After two weeks of strike-action, the following resolutions took effect: Newspaper-bundles would remain at 60c a hundred. This was unacceptable, but in a compromise, Hearst and Pulitzer agreed that any papers which remained unsold at the end of each day would be purchased back from the boys by the publishers at retail-price. This way, the boys would no longer be out of pocket and going into debt. It also meant that they no longer had to stay up to 2:00am trying to flog papers that nobody wanted anymore, for fear of losing out on their earnings. The newsboys agreed, and the strike ended on the 2nd of August, 1899.
Newsboys continued selling papers for decades afterwards, and for a long time, being a newsboy was a common occupation for youngsters, although they were free from the shady business-practices which their predecessors had fought so hard to overturn.
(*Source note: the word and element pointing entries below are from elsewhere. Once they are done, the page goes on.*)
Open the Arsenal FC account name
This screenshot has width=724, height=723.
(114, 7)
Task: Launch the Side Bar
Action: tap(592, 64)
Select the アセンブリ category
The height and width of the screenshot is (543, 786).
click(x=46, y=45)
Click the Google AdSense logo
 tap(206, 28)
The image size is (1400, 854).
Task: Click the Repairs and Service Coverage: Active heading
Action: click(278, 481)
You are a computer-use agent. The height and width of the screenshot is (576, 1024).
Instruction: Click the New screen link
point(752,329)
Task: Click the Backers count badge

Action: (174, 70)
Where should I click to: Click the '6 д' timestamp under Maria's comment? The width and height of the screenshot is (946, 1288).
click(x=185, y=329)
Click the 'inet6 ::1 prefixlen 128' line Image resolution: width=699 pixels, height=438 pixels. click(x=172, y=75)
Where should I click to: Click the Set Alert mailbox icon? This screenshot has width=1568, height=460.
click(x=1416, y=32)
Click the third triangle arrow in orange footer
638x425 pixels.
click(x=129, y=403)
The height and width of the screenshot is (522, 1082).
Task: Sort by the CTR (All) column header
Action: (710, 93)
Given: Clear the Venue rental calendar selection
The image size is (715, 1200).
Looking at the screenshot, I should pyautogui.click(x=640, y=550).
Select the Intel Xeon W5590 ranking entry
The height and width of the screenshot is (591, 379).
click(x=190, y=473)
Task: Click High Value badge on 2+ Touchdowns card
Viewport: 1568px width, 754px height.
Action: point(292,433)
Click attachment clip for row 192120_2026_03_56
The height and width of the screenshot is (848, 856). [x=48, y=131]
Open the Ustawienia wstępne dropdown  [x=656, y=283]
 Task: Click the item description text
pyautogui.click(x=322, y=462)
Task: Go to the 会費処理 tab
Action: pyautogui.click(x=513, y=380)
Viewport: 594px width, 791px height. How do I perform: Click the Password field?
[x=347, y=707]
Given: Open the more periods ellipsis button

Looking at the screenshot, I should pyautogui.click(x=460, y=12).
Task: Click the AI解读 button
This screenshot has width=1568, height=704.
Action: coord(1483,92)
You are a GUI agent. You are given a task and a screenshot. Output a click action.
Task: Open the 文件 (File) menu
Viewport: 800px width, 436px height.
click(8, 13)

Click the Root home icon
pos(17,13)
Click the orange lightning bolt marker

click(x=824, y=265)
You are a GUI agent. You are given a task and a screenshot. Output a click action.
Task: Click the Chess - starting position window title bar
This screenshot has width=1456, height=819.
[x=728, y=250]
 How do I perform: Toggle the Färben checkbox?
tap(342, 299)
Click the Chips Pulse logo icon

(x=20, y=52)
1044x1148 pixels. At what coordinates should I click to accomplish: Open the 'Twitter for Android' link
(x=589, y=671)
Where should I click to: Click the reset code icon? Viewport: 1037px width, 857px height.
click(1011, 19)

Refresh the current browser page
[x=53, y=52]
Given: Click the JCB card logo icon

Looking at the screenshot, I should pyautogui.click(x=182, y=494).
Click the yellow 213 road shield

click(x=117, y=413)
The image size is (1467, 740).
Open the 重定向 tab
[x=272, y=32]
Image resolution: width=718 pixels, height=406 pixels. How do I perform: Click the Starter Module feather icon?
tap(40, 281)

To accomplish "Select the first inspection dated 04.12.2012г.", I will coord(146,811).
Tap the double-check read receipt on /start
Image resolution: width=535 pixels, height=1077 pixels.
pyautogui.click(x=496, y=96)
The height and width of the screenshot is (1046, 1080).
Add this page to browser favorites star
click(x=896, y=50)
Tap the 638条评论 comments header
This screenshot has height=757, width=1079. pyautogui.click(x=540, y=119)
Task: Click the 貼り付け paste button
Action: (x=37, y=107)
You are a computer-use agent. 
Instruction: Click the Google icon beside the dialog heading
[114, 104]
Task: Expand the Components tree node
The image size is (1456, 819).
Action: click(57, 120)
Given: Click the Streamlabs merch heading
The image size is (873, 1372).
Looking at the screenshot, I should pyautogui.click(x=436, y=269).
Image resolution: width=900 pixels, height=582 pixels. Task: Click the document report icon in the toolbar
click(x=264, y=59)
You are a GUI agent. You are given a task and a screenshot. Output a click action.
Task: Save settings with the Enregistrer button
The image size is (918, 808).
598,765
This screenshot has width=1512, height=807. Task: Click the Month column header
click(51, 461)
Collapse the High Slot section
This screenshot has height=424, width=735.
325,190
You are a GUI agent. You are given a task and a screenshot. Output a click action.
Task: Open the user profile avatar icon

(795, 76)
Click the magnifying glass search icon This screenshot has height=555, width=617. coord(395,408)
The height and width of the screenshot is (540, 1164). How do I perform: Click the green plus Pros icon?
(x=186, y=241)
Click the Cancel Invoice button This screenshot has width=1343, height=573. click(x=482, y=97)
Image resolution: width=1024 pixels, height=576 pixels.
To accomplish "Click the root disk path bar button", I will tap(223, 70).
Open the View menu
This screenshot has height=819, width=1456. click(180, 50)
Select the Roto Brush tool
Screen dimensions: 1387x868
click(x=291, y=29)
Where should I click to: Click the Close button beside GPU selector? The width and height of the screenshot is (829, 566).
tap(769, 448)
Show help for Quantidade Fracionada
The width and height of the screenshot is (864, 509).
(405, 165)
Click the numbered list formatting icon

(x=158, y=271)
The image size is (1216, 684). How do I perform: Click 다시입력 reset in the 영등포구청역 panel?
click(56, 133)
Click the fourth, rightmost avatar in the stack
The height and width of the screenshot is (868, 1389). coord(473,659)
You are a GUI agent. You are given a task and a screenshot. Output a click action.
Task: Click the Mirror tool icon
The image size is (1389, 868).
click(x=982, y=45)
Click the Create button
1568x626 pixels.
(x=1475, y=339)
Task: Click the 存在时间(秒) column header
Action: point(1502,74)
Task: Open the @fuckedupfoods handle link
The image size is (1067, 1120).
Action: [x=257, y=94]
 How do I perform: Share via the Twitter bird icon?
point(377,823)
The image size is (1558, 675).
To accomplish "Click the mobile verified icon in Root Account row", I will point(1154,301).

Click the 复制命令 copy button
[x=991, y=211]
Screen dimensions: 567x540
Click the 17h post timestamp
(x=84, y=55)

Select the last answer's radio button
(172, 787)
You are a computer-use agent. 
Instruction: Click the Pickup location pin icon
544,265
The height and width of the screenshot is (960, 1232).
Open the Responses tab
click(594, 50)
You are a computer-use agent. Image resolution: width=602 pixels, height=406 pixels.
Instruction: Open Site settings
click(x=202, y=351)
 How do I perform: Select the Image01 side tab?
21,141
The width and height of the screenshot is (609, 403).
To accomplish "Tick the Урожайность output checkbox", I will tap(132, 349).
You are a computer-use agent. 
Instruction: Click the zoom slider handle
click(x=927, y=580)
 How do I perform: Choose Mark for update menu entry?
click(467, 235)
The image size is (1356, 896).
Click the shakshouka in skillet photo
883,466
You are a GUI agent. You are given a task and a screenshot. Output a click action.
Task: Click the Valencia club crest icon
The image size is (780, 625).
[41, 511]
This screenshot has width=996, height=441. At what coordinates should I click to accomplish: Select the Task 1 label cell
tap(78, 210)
Newsboys were such a common sight in the streets that they even had an article of clothing named after them: Those old-fashioned style six-and-eight-panel flat-caps with the semicircular brims with a button sewn into the middle of the top?
They’re called “newsboy” caps.
Closing Remarks
This has been a hell of a write-up! It was a lot of fun to write, and to research. There are more child-jobs that I’ll be covering in a future posting, but I’ll stop it here, for now.
Information for these jobs came from the Weird History website and YouTube Channel, the documentary film “The Children who Built Victorian Britain”, and the “Worst Jobs in History” series hosted by Sir Tony Robinson.